2022.06.09 11.19 Flyhpa 62a27fea7716a


The fun really began on August 22, 1977, it was my first flight. To my surprise we used the same Cessna 150, N6228S that my friend Doug Gray had taken me for a ride in. The Cessna 150 had a standard VFR instrument panel, with one NAV/COM, and one VOR CDI. No intercom, so no headset, at the time I didn’t know what I was missing. I didn’t get my first headset until I started my instrument training in 2003. I was a big guy, I was 6’ 4” and weighed 245 lbs. but I do not remember being uncomfortable in the 150 even with the instructor in the right seat.

First flight lasted .8 hours, and we accomplished orentation, shallow turns, stability, and effects of flight controls. Over the next few months we added steep 720’s, slow flight, stalls, turns around a point, S-turns, emergencies, landings, (short field, soft field and normal).


At this point I want to talk about a training experience that still stands out. We were close to solo and were practicing takeoffs and landings. Turning base to final Jan got very upset at the way I was cross controlling the aircraft. Cross control is when you are in, say a left turn, and use opposite rudder to line the nose up with the runway. So, he had me depart the pattern and head east to the practice area, and climbing up to 5500 feet MSL, he had me slow down to just above stalling speed, start a left shallow turn and add right rudder. As the airplane stalled I had the strangest sensation, no roller coaster has ever come close, instead of blue sky in the windscreen I was looking at brown ground, and as far as I could tell we were upside down, through the terror of the moment Jan talked me out of the spin, controls neutral, oposite rudder, pull slowly out of the dive. As we leveled off he asked me what altitude we were at, as I remember it was around 2,800 feet MSL. Then he asked me what would happen if I experenced this on base to final in the traffic pattern. The answer was obvious, I would be a pile of wreckage off the end of the runway with a very short-lived aviation career. Needless to say this cured my cross-control tendencies.

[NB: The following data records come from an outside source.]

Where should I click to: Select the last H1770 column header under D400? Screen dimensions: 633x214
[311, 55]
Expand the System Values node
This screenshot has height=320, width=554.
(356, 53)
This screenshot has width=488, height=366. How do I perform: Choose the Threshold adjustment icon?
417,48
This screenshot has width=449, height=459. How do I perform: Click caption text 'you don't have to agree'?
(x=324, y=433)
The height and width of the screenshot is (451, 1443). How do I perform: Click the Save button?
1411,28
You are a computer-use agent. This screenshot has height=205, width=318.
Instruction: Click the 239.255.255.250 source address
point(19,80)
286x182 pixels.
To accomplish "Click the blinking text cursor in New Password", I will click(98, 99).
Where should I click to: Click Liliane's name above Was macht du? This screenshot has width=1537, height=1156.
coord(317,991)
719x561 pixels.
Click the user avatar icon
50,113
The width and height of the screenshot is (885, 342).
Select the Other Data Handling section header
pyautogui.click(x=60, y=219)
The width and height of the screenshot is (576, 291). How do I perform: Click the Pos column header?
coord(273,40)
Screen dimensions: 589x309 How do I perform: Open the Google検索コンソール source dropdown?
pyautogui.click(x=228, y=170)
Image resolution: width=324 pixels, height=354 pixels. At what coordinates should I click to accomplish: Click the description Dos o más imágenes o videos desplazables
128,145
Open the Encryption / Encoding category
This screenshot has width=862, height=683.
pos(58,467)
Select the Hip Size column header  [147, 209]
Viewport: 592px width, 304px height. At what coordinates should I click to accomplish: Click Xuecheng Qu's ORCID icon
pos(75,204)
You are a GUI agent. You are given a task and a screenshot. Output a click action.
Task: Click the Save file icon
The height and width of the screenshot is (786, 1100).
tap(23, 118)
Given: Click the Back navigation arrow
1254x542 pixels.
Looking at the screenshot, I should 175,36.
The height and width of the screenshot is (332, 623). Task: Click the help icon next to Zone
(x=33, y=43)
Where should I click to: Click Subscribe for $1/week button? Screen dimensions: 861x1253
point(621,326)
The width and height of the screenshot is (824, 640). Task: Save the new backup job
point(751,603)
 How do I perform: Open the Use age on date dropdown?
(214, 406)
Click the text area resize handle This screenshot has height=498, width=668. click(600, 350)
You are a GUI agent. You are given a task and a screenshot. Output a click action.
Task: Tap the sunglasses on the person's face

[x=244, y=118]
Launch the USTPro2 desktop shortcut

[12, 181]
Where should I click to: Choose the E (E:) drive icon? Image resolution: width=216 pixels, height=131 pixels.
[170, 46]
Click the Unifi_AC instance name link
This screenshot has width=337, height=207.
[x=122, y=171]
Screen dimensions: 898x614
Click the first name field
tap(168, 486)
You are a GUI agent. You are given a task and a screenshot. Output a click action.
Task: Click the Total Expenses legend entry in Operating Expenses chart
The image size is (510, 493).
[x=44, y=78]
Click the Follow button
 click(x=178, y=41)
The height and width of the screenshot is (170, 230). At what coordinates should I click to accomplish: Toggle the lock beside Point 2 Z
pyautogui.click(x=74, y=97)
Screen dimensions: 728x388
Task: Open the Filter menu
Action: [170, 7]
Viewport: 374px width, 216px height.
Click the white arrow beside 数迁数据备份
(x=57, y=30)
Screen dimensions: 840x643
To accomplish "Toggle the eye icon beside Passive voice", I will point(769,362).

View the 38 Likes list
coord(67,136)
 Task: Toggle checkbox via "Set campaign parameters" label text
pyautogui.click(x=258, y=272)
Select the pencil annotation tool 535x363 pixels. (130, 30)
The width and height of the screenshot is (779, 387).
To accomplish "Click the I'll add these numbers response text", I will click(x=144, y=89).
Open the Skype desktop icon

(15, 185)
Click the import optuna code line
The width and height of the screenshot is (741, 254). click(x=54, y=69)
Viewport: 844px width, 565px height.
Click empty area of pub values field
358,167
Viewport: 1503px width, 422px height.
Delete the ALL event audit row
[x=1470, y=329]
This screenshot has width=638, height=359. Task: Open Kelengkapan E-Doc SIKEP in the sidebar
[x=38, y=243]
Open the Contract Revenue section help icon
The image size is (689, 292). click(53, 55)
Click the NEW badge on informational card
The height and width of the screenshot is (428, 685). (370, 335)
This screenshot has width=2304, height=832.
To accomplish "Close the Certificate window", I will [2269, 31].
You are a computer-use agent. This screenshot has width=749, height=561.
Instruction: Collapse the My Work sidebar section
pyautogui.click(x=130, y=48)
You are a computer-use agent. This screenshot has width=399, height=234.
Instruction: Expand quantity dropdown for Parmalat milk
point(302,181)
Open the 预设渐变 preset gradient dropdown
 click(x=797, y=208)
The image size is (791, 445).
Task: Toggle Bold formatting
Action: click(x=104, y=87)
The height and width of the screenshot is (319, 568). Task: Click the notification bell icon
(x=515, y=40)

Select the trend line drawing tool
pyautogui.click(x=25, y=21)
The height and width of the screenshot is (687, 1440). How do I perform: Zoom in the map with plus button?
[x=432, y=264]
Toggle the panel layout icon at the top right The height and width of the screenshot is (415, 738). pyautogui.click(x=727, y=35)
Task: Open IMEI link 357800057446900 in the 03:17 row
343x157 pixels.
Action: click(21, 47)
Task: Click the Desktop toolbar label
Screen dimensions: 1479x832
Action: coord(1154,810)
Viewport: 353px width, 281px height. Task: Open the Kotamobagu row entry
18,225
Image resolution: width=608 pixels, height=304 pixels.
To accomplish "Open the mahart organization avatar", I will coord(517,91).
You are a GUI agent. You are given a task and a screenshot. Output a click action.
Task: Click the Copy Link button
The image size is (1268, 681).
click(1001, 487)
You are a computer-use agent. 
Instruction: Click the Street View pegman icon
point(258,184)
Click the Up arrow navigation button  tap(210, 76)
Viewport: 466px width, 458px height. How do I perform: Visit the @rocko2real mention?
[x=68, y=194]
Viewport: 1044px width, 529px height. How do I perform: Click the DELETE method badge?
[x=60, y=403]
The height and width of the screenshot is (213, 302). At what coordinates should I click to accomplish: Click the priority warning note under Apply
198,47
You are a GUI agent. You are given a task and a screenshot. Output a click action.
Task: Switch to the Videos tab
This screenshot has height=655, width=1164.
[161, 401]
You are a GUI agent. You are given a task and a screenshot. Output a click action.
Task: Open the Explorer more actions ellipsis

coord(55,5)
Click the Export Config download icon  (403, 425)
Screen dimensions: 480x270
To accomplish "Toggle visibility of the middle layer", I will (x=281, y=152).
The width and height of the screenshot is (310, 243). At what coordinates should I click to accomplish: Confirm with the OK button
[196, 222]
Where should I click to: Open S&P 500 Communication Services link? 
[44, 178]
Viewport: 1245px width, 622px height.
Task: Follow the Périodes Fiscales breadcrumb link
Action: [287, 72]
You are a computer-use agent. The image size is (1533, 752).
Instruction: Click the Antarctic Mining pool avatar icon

Another training event the sticks out in my mind was the first time we did takeoffs and landings at the High School runway. The runway was 1,500 feet long, not sure of the width, but it seems like we had about 5 feet on each side of the wheels when on the center line of the runway. Landing from the south you also had to go between a cutout in the trees to be able to stop in time on the runway. After getting confortable landing here every runway since seemed huge. I remember landing at Chattanooga (KCHA) on a night cross country and commenting to Jan, that I felt like I could of landed sideways on the runway, it felt that large.

Very soon after this I started wearing old shirts to all my flight lessons, the reason for this occurred on February 8, 1978. The lesson that day was stalls, takeoffs and Landing. As we were taxing back in Jan told me it was time for my first solo. I was very excited, and after some last minute advice from Jan, including watch for floating on landing the plane will be light with him not in the right seat, complete 3 takeoffs and landings to a full stop. It was a blast, and at the end of my shirt was shorter in the back because Jan cut the tail out of it signed and dated my solo [an aviation tradition]. Total flight time accumulated on the day of my solo was 18.1 hours. I was now officially a pilot with solo priveleges.

In my next article I start cross country training, when Jan decided that it would be best accomplished this in the 172. Checking out in N5970R was like moving into a 747, this started a love affair with one of my faviriote planes to date. Since this time I have flown over 900 hours in many different models of the 172 and feel like I am stepping into an old friend every time.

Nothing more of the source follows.